[Opening Listed entries section]

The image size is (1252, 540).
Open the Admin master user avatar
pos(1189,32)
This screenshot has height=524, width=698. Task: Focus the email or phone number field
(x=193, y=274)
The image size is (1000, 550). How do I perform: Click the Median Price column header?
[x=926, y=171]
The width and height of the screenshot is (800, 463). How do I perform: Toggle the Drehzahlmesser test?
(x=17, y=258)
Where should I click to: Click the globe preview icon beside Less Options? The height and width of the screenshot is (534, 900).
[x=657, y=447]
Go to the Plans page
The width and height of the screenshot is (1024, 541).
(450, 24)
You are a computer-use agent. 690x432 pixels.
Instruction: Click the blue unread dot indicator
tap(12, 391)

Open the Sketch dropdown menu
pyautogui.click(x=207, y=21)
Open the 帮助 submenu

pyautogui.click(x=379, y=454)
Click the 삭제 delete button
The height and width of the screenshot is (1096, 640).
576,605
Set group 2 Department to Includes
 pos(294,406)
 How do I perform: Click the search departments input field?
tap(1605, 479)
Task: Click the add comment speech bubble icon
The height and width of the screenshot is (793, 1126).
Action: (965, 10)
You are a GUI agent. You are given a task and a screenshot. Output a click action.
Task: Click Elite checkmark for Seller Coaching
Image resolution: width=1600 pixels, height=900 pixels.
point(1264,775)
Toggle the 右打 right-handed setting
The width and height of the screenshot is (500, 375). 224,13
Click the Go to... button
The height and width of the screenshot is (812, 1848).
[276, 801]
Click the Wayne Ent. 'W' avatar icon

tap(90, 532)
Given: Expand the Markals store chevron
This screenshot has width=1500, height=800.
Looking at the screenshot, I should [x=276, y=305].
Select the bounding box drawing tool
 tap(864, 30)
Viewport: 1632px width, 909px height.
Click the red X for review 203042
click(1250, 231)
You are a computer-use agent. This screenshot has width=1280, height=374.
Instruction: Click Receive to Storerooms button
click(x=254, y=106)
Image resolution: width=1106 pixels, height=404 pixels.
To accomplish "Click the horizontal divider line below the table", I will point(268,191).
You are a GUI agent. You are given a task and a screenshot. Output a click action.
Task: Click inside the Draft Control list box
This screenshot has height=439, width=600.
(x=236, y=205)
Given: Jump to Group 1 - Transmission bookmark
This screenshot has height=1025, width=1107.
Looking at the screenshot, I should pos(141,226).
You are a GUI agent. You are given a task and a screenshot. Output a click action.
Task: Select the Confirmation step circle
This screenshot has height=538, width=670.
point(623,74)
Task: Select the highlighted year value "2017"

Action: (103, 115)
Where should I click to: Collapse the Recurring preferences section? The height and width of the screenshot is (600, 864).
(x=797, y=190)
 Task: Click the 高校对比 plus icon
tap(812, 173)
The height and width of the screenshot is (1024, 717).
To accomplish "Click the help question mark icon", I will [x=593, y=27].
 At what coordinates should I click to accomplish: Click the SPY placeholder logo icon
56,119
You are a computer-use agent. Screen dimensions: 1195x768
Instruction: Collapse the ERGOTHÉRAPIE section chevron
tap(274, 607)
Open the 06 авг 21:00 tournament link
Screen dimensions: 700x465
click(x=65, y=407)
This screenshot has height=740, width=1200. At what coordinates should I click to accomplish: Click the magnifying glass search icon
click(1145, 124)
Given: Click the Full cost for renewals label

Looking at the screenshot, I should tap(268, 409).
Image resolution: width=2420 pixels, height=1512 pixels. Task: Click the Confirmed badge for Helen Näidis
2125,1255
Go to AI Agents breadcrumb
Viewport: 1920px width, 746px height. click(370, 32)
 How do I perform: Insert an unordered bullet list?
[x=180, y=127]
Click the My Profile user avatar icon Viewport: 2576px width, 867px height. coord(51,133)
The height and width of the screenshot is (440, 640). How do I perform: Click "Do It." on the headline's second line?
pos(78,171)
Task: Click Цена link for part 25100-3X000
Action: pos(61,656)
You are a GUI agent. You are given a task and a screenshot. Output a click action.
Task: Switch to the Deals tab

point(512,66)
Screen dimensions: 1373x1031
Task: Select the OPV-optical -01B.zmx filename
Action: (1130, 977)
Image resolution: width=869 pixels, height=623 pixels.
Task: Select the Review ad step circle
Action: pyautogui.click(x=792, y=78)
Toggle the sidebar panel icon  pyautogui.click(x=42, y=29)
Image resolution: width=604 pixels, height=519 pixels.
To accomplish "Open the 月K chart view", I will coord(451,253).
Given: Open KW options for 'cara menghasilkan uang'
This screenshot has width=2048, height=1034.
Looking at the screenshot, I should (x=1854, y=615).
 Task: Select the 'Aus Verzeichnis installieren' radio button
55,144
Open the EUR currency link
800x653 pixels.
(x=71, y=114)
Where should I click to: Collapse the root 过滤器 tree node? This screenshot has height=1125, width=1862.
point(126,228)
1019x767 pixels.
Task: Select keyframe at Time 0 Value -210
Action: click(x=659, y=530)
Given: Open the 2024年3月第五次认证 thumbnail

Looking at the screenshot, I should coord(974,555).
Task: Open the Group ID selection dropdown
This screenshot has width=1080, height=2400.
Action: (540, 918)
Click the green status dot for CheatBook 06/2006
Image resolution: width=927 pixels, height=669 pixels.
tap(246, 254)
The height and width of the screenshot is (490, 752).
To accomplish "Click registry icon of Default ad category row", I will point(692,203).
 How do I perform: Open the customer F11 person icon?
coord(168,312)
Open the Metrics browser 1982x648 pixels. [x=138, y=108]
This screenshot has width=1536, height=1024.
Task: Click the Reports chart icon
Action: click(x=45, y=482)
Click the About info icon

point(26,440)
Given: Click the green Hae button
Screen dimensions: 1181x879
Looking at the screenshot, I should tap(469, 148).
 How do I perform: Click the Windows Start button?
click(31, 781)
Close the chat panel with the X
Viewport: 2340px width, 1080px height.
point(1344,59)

[Closing Listed entries section]

Work item:
A complete, exact repeat of the records is the required answer.

Completed exercise:
The image size is (1252, 540).
Open the Admin master user avatar
pos(1189,32)
This screenshot has height=524, width=698. Task: Focus the email or phone number field
(x=193, y=274)
The image size is (1000, 550). How do I perform: Click the Median Price column header?
[x=926, y=171]
The width and height of the screenshot is (800, 463). How do I perform: Toggle the Drehzahlmesser test?
(x=17, y=258)
Where should I click to: Click the globe preview icon beside Less Options? The height and width of the screenshot is (534, 900).
[x=657, y=447]
Go to the Plans page
The width and height of the screenshot is (1024, 541).
(450, 24)
You are a computer-use agent. 690x432 pixels.
Instruction: Click the blue unread dot indicator
tap(12, 391)

Open the Sketch dropdown menu
pyautogui.click(x=207, y=21)
Open the 帮助 submenu

pyautogui.click(x=379, y=454)
Click the 삭제 delete button
The height and width of the screenshot is (1096, 640).
576,605
Set group 2 Department to Includes
 pos(294,406)
 How do I perform: Click the search departments input field?
tap(1605, 479)
Task: Click the add comment speech bubble icon
The height and width of the screenshot is (793, 1126).
Action: (965, 10)
You are a GUI agent. You are given a task and a screenshot. Output a click action.
Task: Click Elite checkmark for Seller Coaching
Image resolution: width=1600 pixels, height=900 pixels.
point(1264,775)
Toggle the 右打 right-handed setting
The width and height of the screenshot is (500, 375). 224,13
Click the Go to... button
The height and width of the screenshot is (812, 1848).
[276, 801]
Click the Wayne Ent. 'W' avatar icon

tap(90, 532)
Given: Expand the Markals store chevron
This screenshot has width=1500, height=800.
Looking at the screenshot, I should [x=276, y=305].
Select the bounding box drawing tool
 tap(864, 30)
Viewport: 1632px width, 909px height.
Click the red X for review 203042
click(1250, 231)
You are a computer-use agent. This screenshot has width=1280, height=374.
Instruction: Click Receive to Storerooms button
click(x=254, y=106)
Image resolution: width=1106 pixels, height=404 pixels.
To accomplish "Click the horizontal divider line below the table", I will point(268,191).
You are a GUI agent. You are given a task and a screenshot. Output a click action.
Task: Click inside the Draft Control list box
This screenshot has height=439, width=600.
(x=236, y=205)
Given: Jump to Group 1 - Transmission bookmark
This screenshot has height=1025, width=1107.
Looking at the screenshot, I should pos(141,226).
You are a GUI agent. You are given a task and a screenshot. Output a click action.
Task: Select the Confirmation step circle
This screenshot has height=538, width=670.
point(623,74)
Task: Select the highlighted year value "2017"

Action: (103, 115)
Where should I click to: Collapse the Recurring preferences section? The height and width of the screenshot is (600, 864).
(x=797, y=190)
 Task: Click the 高校对比 plus icon
tap(812, 173)
The height and width of the screenshot is (1024, 717).
To accomplish "Click the help question mark icon", I will [x=593, y=27].
 At what coordinates should I click to accomplish: Click the SPY placeholder logo icon
56,119
You are a computer-use agent. Screen dimensions: 1195x768
Instruction: Collapse the ERGOTHÉRAPIE section chevron
tap(274, 607)
Open the 06 авг 21:00 tournament link
Screen dimensions: 700x465
click(x=65, y=407)
This screenshot has height=740, width=1200. At what coordinates should I click to accomplish: Click the magnifying glass search icon
click(1145, 124)
Given: Click the Full cost for renewals label

Looking at the screenshot, I should tap(268, 409).
Image resolution: width=2420 pixels, height=1512 pixels. Task: Click the Confirmed badge for Helen Näidis
2125,1255
Go to AI Agents breadcrumb
Viewport: 1920px width, 746px height. click(370, 32)
 How do I perform: Insert an unordered bullet list?
[x=180, y=127]
Click the My Profile user avatar icon Viewport: 2576px width, 867px height. coord(51,133)
The height and width of the screenshot is (440, 640). How do I perform: Click "Do It." on the headline's second line?
pos(78,171)
Task: Click Цена link for part 25100-3X000
Action: pos(61,656)
You are a GUI agent. You are given a task and a screenshot. Output a click action.
Task: Switch to the Deals tab

point(512,66)
Screen dimensions: 1373x1031
Task: Select the OPV-optical -01B.zmx filename
Action: (1130, 977)
Image resolution: width=869 pixels, height=623 pixels.
Task: Select the Review ad step circle
Action: pyautogui.click(x=792, y=78)
Toggle the sidebar panel icon  pyautogui.click(x=42, y=29)
Image resolution: width=604 pixels, height=519 pixels.
To accomplish "Open the 月K chart view", I will coord(451,253).
Given: Open KW options for 'cara menghasilkan uang'
This screenshot has width=2048, height=1034.
Looking at the screenshot, I should (x=1854, y=615).
 Task: Select the 'Aus Verzeichnis installieren' radio button
55,144
Open the EUR currency link
800x653 pixels.
(x=71, y=114)
Where should I click to: Collapse the root 过滤器 tree node? This screenshot has height=1125, width=1862.
point(126,228)
1019x767 pixels.
Task: Select keyframe at Time 0 Value -210
Action: click(x=659, y=530)
Given: Open the 2024年3月第五次认证 thumbnail

Looking at the screenshot, I should coord(974,555).
Task: Open the Group ID selection dropdown
This screenshot has width=1080, height=2400.
Action: (540, 918)
Click the green status dot for CheatBook 06/2006
Image resolution: width=927 pixels, height=669 pixels.
tap(246, 254)
The height and width of the screenshot is (490, 752).
To accomplish "Click registry icon of Default ad category row", I will point(692,203).
 How do I perform: Open the customer F11 person icon?
coord(168,312)
Open the Metrics browser 1982x648 pixels. [x=138, y=108]
This screenshot has width=1536, height=1024.
Task: Click the Reports chart icon
Action: click(x=45, y=482)
Click the About info icon

point(26,440)
Given: Click the green Hae button
Screen dimensions: 1181x879
Looking at the screenshot, I should tap(469, 148).
 How do I perform: Click the Windows Start button?
click(31, 781)
Close the chat panel with the X
Viewport: 2340px width, 1080px height.
point(1344,59)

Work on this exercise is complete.